#### [Task to carry out]
Only the lines from the one with "Match Day – Your Way (40, 1090)" to the end of the records are wanted, each repeated exactly, both ends included.

#### [Input data]
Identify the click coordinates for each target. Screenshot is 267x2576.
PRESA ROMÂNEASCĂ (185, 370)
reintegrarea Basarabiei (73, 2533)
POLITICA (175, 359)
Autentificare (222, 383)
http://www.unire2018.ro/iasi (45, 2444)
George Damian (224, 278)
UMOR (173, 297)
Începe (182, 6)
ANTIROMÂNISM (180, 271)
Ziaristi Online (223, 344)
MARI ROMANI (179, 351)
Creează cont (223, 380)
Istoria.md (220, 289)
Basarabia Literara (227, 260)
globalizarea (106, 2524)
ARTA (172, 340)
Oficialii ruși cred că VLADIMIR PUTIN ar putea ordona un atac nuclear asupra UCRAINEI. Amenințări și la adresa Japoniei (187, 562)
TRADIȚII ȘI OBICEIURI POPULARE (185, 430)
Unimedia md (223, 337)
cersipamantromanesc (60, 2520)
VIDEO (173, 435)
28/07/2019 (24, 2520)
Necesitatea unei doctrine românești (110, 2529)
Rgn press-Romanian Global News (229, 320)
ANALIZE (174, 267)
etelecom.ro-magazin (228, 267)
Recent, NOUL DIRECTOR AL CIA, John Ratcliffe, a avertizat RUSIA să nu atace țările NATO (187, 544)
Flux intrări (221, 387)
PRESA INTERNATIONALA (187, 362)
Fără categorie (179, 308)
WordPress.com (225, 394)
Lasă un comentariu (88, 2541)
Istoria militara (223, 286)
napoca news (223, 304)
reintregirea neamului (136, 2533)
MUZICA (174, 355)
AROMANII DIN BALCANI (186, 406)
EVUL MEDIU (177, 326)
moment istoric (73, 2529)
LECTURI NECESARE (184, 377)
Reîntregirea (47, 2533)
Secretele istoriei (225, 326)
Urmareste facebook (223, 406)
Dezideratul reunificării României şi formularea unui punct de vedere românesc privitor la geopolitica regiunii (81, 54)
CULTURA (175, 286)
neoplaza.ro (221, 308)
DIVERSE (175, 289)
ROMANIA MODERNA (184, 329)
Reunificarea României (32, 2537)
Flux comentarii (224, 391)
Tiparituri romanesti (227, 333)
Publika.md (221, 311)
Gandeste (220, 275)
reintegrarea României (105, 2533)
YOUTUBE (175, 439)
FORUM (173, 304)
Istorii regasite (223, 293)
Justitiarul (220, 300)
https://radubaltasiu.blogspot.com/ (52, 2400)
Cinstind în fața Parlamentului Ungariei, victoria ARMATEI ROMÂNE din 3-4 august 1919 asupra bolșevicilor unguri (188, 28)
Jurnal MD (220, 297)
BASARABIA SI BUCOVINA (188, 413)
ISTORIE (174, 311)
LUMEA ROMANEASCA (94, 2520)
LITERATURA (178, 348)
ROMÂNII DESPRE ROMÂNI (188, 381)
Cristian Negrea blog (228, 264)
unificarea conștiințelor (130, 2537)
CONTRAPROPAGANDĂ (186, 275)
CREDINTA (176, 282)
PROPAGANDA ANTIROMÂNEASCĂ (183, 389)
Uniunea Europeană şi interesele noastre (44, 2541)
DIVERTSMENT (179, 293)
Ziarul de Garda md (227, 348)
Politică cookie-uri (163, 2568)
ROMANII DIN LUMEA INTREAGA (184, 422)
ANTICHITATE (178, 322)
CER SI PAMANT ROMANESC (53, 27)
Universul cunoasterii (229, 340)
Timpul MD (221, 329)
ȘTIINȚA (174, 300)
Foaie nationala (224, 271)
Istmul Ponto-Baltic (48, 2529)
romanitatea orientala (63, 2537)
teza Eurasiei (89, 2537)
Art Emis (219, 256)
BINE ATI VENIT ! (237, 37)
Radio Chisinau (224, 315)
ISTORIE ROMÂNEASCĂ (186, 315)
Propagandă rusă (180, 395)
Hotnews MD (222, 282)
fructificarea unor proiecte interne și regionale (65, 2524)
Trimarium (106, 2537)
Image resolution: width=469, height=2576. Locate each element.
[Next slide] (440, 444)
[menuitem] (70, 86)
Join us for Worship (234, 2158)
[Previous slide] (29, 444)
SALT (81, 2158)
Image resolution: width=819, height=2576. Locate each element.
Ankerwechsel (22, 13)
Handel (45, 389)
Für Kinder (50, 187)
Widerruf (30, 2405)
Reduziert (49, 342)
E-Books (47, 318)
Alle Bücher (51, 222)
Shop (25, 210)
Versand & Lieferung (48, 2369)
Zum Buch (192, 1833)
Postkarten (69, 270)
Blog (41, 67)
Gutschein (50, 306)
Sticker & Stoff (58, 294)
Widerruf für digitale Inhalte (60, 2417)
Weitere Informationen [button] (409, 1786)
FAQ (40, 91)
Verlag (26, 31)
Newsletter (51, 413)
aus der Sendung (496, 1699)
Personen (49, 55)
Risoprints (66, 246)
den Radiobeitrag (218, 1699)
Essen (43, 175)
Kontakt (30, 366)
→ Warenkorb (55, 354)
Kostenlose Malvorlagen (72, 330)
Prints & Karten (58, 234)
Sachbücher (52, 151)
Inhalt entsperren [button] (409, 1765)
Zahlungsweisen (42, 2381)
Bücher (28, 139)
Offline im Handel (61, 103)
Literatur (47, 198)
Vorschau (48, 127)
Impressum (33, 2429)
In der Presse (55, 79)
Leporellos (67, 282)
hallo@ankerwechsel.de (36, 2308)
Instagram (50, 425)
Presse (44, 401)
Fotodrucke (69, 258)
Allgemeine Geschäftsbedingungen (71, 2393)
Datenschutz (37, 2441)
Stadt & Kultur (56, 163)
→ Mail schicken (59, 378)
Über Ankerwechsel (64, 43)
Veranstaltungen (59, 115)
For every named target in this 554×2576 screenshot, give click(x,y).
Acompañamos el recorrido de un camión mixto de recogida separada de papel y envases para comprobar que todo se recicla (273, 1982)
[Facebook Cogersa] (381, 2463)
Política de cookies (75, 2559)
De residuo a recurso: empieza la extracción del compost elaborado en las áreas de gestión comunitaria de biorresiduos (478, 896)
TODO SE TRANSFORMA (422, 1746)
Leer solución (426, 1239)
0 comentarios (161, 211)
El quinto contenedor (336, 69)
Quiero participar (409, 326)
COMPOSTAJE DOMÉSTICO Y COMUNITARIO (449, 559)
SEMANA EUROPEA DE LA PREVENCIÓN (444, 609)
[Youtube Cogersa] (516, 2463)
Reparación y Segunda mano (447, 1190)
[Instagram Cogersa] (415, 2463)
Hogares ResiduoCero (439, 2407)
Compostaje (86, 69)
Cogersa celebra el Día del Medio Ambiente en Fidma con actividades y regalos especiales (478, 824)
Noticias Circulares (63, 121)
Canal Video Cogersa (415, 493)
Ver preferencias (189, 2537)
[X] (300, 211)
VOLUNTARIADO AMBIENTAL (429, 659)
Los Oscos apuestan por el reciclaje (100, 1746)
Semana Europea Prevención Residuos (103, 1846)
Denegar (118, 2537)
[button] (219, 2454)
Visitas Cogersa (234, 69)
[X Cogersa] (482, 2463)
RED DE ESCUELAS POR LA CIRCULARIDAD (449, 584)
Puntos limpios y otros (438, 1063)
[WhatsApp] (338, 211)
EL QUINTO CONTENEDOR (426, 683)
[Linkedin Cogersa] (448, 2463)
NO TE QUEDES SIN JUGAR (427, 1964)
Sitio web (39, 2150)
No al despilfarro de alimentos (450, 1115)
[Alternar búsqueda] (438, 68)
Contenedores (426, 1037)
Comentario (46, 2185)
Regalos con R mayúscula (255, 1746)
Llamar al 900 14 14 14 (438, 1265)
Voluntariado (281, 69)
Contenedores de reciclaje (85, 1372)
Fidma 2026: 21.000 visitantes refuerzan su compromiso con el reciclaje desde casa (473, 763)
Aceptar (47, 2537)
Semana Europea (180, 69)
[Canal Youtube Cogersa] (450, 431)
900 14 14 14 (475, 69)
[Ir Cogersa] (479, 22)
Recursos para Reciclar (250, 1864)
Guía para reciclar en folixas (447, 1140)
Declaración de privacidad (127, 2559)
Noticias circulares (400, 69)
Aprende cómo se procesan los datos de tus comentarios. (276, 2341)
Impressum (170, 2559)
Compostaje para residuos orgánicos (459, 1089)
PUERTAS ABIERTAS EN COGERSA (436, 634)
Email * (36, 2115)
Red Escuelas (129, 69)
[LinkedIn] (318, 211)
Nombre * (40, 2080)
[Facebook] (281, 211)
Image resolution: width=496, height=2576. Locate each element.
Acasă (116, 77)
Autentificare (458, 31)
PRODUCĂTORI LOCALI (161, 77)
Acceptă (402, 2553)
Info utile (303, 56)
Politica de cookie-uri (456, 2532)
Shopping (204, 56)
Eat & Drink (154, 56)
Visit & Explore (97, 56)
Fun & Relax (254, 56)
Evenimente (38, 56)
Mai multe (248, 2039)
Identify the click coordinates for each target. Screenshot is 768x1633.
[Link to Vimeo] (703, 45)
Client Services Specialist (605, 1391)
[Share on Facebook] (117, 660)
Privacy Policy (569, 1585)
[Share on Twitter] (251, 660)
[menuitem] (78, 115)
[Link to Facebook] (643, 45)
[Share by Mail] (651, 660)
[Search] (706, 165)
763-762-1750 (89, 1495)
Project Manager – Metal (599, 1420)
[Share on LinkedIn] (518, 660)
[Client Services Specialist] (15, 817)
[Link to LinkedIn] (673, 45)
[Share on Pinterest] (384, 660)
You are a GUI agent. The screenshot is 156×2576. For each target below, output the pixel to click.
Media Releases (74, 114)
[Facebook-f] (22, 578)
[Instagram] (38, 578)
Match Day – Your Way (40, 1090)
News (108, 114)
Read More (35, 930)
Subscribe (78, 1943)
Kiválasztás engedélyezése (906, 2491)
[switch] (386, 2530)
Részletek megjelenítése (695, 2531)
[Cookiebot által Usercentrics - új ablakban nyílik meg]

#### [Result for this task]
Match Day – Your Way (40, 1090)
News (108, 114)
Read More (35, 930)
Subscribe (78, 1943)
Kiválasztás engedélyezése (906, 2491)
[switch] (386, 2530)
Részletek megjelenítése (695, 2531)
[Cookiebot által Usercentrics - új ablakban nyílik meg]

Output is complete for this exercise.